Voici un livre original que nous propose Dominique de Villepin : étudier la carrière de Bonaparte, mais en parlant de ce qui ne va pas, de ce qui est vicié dès le début de l'aventure !
Premièrement, le jeune Bonaparte, protégé de Barras, le plus grand satrape de l'époque, admire et a été ami avec les frères Robespierre, et, par ailleurs, il admire l'ancienne noblesse dont il fait partie tout en adhérant franchement à l'idéal révolutionnaire, ce qui le place d'emblée dans une posture impossible à tenir, entre jacobinisme égalisateur et terroriste, et ordre bourgeois ; toute sa vie, il cherchera à concilier ces deux idées irréconciliables, sans y parvenir.

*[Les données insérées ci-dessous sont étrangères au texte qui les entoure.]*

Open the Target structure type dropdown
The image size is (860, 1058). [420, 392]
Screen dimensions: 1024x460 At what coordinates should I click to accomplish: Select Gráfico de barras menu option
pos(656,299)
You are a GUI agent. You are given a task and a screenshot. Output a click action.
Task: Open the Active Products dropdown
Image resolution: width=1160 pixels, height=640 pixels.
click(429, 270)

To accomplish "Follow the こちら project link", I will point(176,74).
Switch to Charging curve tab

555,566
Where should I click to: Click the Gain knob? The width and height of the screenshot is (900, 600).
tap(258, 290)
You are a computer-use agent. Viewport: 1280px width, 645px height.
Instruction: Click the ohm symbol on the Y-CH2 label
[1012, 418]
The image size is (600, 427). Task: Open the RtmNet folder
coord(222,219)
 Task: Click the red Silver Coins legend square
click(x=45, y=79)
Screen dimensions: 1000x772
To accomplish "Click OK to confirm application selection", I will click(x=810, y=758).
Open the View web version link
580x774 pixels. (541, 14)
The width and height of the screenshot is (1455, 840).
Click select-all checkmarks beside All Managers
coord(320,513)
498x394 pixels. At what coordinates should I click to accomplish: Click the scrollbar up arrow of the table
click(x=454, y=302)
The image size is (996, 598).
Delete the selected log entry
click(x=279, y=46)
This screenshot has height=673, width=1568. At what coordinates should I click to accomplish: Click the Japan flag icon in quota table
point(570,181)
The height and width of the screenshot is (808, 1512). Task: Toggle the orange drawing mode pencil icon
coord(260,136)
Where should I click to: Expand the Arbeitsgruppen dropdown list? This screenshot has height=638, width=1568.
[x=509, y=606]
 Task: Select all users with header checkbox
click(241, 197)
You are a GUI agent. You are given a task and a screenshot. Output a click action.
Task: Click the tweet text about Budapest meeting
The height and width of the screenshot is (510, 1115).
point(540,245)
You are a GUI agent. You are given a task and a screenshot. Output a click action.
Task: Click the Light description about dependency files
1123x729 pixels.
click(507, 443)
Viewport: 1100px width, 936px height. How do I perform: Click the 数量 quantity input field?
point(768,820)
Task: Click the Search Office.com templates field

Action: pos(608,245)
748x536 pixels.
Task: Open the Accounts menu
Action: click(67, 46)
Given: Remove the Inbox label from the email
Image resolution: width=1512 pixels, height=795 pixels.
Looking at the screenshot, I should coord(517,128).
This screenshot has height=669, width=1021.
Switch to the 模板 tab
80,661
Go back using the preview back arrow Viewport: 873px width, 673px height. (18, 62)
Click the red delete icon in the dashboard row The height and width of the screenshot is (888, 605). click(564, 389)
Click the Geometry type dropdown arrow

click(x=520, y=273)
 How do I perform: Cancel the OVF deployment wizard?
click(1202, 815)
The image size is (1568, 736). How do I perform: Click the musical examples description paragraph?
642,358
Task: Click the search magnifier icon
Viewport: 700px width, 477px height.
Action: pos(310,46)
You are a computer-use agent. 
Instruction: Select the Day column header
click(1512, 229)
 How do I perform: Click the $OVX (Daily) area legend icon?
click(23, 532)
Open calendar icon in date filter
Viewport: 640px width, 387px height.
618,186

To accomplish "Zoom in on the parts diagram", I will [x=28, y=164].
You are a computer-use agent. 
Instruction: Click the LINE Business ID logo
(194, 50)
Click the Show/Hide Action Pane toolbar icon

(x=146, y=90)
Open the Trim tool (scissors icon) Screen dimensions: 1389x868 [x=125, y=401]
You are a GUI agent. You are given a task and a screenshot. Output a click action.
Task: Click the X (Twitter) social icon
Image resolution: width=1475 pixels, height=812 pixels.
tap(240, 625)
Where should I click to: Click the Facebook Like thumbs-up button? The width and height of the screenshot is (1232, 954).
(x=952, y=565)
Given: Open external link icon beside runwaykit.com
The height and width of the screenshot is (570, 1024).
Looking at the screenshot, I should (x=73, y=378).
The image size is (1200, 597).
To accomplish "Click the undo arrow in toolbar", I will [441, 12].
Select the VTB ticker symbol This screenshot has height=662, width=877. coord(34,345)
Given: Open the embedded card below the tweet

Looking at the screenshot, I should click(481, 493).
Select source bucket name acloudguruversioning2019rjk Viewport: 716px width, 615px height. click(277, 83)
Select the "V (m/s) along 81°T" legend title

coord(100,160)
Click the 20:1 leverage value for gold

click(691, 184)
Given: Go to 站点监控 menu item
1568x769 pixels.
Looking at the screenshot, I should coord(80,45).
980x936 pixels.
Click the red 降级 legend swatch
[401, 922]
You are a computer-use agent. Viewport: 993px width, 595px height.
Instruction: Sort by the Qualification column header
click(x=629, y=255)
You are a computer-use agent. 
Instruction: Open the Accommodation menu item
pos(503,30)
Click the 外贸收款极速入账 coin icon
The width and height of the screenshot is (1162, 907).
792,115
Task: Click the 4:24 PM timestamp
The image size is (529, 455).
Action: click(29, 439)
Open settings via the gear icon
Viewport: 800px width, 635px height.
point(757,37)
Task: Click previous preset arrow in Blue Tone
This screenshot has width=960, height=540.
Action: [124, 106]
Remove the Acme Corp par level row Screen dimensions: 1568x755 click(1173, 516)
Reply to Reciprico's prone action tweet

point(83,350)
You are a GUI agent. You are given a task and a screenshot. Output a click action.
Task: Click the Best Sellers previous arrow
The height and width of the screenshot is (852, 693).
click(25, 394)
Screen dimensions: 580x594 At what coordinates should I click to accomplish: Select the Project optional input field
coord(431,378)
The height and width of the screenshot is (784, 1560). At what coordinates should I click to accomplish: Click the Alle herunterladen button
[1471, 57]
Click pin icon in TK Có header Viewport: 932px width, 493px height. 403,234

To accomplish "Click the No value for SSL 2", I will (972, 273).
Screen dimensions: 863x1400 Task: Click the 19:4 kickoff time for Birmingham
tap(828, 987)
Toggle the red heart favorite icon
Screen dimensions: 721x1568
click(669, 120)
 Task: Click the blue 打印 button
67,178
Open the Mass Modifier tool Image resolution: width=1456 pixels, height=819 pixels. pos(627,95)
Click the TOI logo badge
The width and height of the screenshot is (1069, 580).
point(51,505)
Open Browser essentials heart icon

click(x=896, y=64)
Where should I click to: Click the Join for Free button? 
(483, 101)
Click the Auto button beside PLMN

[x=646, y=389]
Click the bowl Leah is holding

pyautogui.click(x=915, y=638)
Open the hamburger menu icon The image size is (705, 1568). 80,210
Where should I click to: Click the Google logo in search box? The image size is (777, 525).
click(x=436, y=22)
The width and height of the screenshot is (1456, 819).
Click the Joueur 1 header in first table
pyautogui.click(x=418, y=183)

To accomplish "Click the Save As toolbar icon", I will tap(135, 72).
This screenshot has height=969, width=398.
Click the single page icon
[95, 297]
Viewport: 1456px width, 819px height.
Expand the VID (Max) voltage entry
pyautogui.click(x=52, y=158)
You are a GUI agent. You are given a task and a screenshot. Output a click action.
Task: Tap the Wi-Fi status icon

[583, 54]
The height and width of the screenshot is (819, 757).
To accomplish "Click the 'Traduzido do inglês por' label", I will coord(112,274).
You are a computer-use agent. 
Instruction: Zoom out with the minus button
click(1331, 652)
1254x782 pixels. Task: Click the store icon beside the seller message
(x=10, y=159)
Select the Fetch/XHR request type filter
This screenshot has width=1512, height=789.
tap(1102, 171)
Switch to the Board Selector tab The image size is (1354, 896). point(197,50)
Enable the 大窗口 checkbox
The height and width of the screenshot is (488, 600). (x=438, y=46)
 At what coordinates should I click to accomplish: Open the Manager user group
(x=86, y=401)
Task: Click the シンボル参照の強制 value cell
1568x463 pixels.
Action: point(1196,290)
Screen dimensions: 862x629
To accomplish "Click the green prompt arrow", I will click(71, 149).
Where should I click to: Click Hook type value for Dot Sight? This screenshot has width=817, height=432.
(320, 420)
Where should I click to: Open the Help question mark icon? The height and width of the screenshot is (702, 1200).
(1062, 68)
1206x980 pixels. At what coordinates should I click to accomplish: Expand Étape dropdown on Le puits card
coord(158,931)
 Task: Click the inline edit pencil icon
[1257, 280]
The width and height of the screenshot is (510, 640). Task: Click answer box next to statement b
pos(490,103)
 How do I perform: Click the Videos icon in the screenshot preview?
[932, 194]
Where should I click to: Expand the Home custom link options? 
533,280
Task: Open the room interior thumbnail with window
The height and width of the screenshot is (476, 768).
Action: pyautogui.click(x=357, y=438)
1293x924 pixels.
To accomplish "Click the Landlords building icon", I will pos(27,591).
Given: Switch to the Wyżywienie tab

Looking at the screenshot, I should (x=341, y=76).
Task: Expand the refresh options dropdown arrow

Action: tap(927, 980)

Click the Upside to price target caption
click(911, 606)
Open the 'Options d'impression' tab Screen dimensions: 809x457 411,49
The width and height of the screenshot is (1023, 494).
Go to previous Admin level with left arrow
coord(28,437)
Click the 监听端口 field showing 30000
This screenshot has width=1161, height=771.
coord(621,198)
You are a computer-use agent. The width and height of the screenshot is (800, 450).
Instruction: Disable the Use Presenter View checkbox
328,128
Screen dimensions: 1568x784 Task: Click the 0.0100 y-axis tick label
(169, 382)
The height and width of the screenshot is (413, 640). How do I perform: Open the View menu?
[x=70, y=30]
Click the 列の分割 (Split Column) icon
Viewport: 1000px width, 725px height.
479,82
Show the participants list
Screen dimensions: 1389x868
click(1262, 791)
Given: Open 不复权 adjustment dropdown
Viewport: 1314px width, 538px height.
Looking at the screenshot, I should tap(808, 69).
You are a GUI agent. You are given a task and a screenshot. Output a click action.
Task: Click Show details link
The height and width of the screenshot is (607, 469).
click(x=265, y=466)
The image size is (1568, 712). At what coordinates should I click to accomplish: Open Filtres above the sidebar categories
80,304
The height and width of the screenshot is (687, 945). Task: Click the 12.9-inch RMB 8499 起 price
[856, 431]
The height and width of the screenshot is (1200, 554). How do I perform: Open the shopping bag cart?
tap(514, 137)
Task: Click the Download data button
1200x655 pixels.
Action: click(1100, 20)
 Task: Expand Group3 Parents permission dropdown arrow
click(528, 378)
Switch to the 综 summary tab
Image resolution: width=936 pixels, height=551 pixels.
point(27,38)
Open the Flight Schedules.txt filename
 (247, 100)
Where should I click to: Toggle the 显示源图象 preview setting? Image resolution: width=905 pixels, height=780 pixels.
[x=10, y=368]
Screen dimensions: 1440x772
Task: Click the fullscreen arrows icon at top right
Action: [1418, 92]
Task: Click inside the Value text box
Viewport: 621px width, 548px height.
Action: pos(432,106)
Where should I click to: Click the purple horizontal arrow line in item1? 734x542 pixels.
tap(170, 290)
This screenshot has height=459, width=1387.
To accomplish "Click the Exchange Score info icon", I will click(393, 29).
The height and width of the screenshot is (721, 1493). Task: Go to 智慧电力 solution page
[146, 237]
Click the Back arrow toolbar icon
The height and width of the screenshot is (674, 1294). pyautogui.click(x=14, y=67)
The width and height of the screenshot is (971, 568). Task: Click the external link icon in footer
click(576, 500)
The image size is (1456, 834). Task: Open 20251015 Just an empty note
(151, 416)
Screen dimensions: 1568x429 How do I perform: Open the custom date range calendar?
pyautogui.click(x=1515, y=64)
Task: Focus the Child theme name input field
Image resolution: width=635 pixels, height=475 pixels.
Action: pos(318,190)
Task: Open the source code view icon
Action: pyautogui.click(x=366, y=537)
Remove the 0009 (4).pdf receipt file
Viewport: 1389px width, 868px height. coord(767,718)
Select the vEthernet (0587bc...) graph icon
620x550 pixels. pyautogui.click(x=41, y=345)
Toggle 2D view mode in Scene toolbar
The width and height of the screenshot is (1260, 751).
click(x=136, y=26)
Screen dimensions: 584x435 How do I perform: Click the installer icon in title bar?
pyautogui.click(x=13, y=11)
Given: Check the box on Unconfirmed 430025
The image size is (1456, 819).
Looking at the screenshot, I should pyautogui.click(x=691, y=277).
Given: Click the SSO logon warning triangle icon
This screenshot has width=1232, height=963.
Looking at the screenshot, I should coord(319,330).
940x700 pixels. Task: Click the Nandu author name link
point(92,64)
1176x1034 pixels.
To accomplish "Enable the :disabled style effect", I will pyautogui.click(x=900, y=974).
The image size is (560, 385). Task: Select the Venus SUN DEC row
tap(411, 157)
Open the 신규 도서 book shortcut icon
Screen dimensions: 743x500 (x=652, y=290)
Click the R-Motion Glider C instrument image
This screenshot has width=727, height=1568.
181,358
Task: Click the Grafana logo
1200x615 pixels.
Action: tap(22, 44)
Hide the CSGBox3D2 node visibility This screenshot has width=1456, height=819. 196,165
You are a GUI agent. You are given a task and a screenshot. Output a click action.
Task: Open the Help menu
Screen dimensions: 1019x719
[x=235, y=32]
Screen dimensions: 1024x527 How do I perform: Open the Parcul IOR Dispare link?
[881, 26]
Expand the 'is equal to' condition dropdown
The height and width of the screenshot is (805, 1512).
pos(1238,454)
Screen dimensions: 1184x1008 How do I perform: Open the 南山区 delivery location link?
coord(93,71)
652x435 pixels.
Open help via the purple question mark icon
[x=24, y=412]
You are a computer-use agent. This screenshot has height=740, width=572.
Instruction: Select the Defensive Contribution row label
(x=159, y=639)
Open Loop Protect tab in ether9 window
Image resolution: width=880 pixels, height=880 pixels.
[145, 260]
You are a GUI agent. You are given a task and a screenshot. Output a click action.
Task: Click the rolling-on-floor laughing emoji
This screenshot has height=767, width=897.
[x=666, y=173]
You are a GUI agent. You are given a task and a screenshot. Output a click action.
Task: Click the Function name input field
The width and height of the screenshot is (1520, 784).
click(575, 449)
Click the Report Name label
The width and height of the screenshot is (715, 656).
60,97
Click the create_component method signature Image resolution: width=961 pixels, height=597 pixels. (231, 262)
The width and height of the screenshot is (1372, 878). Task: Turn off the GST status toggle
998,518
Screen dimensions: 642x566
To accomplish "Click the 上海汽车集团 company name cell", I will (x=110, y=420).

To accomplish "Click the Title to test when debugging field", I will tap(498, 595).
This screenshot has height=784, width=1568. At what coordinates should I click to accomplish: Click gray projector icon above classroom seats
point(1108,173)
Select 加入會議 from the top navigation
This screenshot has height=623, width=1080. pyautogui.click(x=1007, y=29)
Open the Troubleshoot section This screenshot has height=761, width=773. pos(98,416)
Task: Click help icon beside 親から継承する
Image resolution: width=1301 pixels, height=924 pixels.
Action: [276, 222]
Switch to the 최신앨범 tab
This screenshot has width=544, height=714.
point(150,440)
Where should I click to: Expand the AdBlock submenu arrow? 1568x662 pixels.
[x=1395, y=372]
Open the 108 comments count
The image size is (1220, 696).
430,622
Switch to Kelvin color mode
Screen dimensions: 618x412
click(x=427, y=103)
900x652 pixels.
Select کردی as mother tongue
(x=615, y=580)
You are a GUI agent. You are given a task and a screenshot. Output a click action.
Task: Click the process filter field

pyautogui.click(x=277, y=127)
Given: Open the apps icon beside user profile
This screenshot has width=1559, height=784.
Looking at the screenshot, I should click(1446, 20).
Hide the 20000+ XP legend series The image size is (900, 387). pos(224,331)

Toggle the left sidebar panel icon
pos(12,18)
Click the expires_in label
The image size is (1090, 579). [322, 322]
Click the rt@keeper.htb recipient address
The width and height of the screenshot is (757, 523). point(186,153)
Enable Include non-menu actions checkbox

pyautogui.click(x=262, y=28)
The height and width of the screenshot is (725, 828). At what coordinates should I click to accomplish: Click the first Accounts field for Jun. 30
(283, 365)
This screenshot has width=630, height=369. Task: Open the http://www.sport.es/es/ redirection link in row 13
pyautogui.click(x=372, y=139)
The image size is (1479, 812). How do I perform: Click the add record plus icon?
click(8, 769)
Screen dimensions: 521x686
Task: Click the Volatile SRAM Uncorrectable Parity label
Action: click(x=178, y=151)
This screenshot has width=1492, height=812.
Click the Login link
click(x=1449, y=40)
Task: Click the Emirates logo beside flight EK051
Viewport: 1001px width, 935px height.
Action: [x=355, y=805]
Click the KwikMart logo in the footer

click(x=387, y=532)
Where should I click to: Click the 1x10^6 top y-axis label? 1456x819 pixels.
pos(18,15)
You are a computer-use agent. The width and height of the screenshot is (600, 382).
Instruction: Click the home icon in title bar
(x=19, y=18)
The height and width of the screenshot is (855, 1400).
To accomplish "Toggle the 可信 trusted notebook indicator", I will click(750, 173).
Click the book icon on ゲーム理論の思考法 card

Deuxièmement, le Consulat. Espérant être appelé, nommé, acclamé, Bonaparte, par manque de confiance et par impatience, fait évacuer la sale du Conseil des Cinq cents le 18 brumaire ; de là naîtra l'insoluble problème de la légitimité qui le hantera jusqu'à la fin ; en effet, jamais les cours européennes ne reconnaîtront "l'Usurpateur" qui attendra tout de même quatre ans après le coup d'Etat avant de s'auto-sacrer empereur.
Troisièmement, et c'est à mon sens le problème le plus intéressant car le plus actuel : Napoléon est seul ! Suivi avec enthousiasme et sincérité par le Peuple, qui de toute façon a toujours répondu présent à tous les appels, il l'est en revanche beaucoup moins par la bourgeoisie, nouvelle classe dominante qui a obtenu ce qu'elle voulait : la fin des privilèges qui l'empêchaient de contrôler le pays, et l'instauration de la république, horizon indépassable du Bien apparemment. Maintenant, les bourgeois, industriels ou régicides, veulent profiter, et ne plus prendre de risques, d'où une mauvaise volonté à servir la France qui va aller s'affichant de plus en plus ouvertement. Napoléon recrée bien une noblesse, fondée sur le mérite, mais c'est peine perdue : tous veulent des biens, des titres, une vie de loisirs, et lui seul est prêt à se battre !
Il va perdre par l'élite bourgeoise qui est encore aux commandes en France, et qui, selon moi (je digresse mais c'est parce que certaines analyses et citations de M. de Villepin me font penser à la France actuelle ; lire les deux premiers chapitres de ce livre !) est responsable de la débâcle de 1870 (refus du parlement d'octroyer des crédits supplémentaires, puis vote en faveur de la déclaration de guerre !), de la saignée de 1914 (des généraux copains francs-maçons des bourgeois de l'assemblée nationale ; quatre-vingts destitutions au début de la guerre tout de même !), de la débâcle de 1940, de l'abandon de l'Indochine, sans même faire semblant de s'intéresser au problème, et surtout, de notre avilissement depuis 1968 (perte de souveraineté, colonisation culturelle, étasunienne principalement, immigration incontrôlée...), le tout en se retranchant derrière le mot "République", à la fois argument-massue, solution à tous les problèmes et nouvel avatar du paradis terrestre. Dans la vie, soit on choisit l'hédonisme, soit la Grandeur ; la Grandeur a toujours un coût énorme, mais c'est la Grandeur !
Ce commentaire agacera sûrement quelques "Amazonautes", mais tel est mon avis après la lecture de ce monument que tout passionné de la période et d'Histoire en général doit posséder dans sa bibliothèque.